Detection of the long-acting testosterone formulation Nebido and influence on blood and steroid profile values
Although recent advances of steroid profiling have shown to substantially increase the detection sensitivity, still, the prevalent of misuse is larger than what doping control laboratories can detect. In particular the introduction of slow-release preparations such as T-gels and steroid patches poses anti-doping analysts for greater challenges as the metabolic footprint of misuse with these preparations is very small.
In 2009, Bayer introduced a long-acting T undecanoate depot Nebido® for therapeutic treatment of hypogonadism in males. Nebido® should be administered only once in two or three months, which is a much longer release period compared to other long-term T-formulations (e.g. Sustanon®). A dose of 1000mg T undecanoate should be injected in the muscle. It is claimed that the insufficient T-levels are restored and do not exceed normal serum levels and likewise cause less unwanted side-effects.

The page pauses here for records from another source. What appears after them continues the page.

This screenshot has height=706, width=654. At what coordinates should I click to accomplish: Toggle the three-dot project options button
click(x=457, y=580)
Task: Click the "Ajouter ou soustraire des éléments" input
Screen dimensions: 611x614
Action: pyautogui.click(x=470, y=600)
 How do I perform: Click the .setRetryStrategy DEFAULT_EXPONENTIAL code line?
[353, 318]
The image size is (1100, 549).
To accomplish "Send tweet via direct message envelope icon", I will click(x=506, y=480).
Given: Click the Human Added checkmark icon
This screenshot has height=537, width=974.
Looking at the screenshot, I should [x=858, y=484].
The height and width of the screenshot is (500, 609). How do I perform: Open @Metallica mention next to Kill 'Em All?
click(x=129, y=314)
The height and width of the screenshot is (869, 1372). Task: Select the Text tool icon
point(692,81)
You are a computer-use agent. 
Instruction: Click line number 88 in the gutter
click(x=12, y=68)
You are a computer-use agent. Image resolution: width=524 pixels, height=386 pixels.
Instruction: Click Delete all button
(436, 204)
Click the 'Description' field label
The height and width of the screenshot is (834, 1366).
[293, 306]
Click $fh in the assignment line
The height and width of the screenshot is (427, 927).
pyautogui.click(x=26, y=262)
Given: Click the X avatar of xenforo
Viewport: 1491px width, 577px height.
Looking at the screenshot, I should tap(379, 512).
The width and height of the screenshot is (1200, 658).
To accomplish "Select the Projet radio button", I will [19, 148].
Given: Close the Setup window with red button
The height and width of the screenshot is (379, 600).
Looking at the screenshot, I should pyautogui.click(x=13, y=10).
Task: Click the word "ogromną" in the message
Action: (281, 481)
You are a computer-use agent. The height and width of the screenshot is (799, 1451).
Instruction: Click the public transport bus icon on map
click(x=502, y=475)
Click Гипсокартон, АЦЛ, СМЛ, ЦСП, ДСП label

Also, it has been shown that such high T undecanoate doses can lead to elevated hematocrit levels. Moreover, sustained elevated T-levels can exert a beneficial anabolic effect on micro-damaged muscle tissue after long exercise to enhance recovery. Interesting features for endurance athletes, for whom the biological passport is a well-established tool to screen and record their doping test results. In this light, it is assumed that described effects can be noticed in both the steroidal and blood module of the biological passport and help to find Nebido® misuse in this category of athletes. This study aims to investigate the direct detectability of T-undecanoate as administered with Nebido® in blood as well as the influence on various blood and steroid parameters as recorded in the biological passport.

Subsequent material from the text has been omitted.